Records from a dataset:
☆ ☆ ☆ ☆

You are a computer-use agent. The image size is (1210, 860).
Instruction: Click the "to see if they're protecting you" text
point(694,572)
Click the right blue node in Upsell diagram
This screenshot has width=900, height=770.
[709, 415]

☆ ☆ ☆ ☆

Instructions to follow → So that the data stays intact, repeat all of it exactly.

Exercise solution →
You are a computer-use agent. The image size is (1210, 860).
Instruction: Click the "to see if they're protecting you" text
point(694,572)
Click the right blue node in Upsell diagram
This screenshot has width=900, height=770.
[709, 415]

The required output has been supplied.